The recommendations—and NSA's collaboration with other agencies on the topic—indicate the growing importance of securing AI systems and data
The National Security Agency (NSA), in coordination with the Cybersecurity and Infrastructure Security Agency (CISA), the Federal Bureau of Investigation (FBI) and cybersecurity agencies from Australia, New Zealand, and the United Kingdom, has released a Cybersecurity Information Sheet (CSI) providing recommendations to address a growing national and international priority: ensuring that the data used to develop, operate, and maintain AI models remains secure, trustworthy, and resistant to tampering. The CSI, titled AI Data Security: Best Practices for Securing Data Used to Train & Operate AI Systems, was released on May 22, 2025. The CSI builds on the NSA's joint guidance on Deploying AI Systems Securely, which was issued in April 2024 in coordination with CISA, the FBI, and multiple international partners.
The CSI identifies three key risks to the performance, accuracy, and integrity of AI and ML systems, and provides 10 recommendations primarily for civilian and defense agencies, as well as private-sector operators of critical infrastructure.
Key Risks to Data Used in AI Systems
The CSI outlines three overarching categories of data security threats that span the AI lifecycle:
- Data Supply Chain Risks: AI systems rely on external, large-scale datasets. Those datasets may be crowdsourced or carefully curated. Regardless of how the datasets are sourced, they are vulnerable to manipulation and degradation by untrusted third parties. Compromised data upstream—such as web-crawled images, expired domains, or poisoned media files—can propagate through AI training pipelines, influencing future outputs and system behavior.
- Maliciously Modified ("Poisoned") Data: Threat actors may intentionally insert adversarial or false data into training sets to manipulate model behavior. This type of "data poisoning" includes both obvious threats like inserting intentional disinformation and more subtle ones like introducing statistical bias or manipulating metadata. Poisoned data may result in unsafe AI behavior or performance degradation, particularly in high-stakes domains such as cybersecurity or defense targeting. Where AI is used to identify and stop cyber threats, data poisoning can be used to make cyber attacks more difficult to detect.

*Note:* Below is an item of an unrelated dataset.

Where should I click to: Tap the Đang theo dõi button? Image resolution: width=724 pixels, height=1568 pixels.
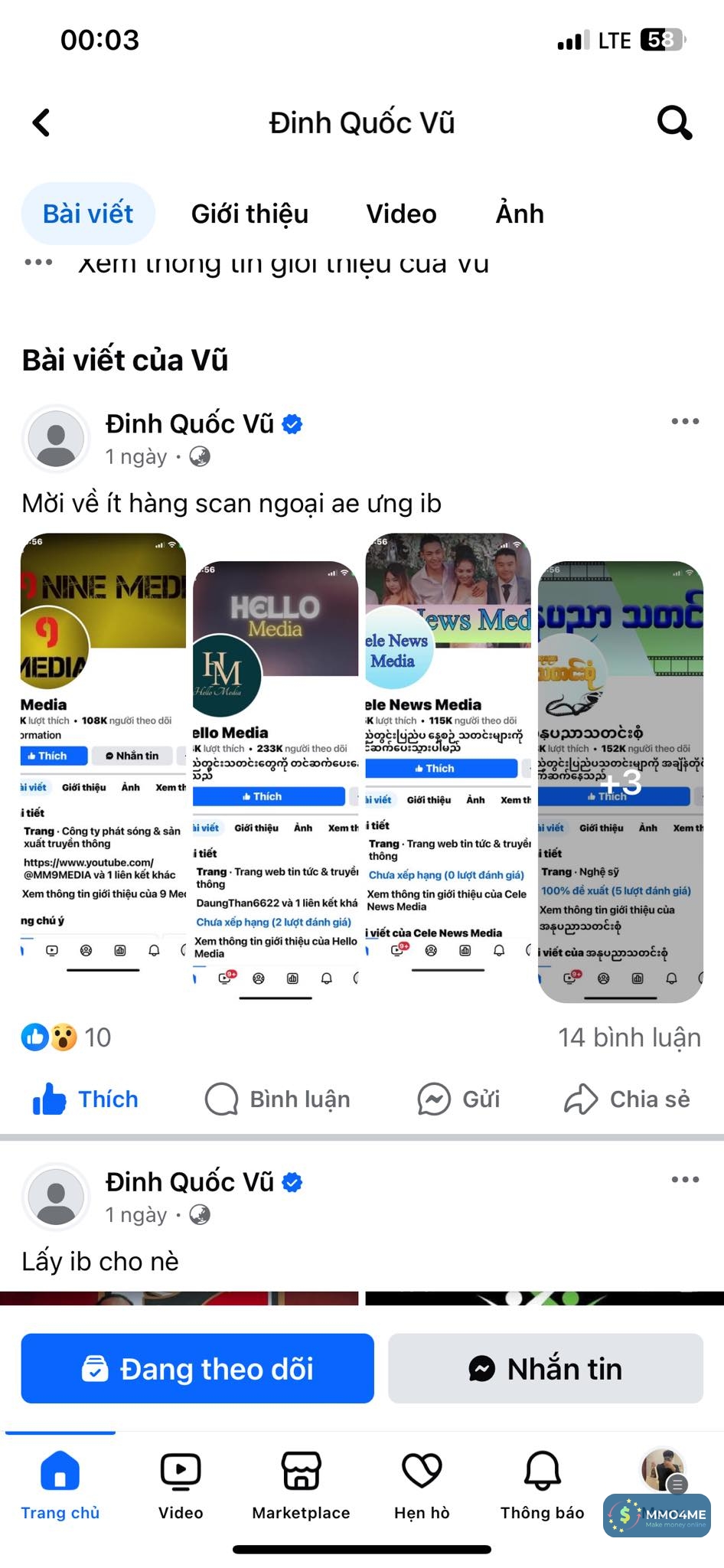[197, 1369]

- Data Drift: Once deployed, AI systems face the risk of "data drift"—a gradual or sudden shift in the statistical properties of incoming data compared to what the model was originally trained on. Drift can degrade system accuracy over time, obscure early warnings of performance failures, or be exploited by malicious actors to bypass AI-driven safeguards. Unlike poisoning, which is deliberate, drift may occur naturally through environmental or operational change.
The CSI aligns these three risk areas to each of the major stages in the lifecycle of AI systems, as identified in the AI Risk Management Framework published by the National Institute of Standards and Technology (NIST). According to the CSI, addressing these three key risk areas requires a combination of technical controls, operational oversight, and continuous vigilance throughout the AI system lifecycle. The CSI addresses those activities in its 10 recommendations for securing AI data.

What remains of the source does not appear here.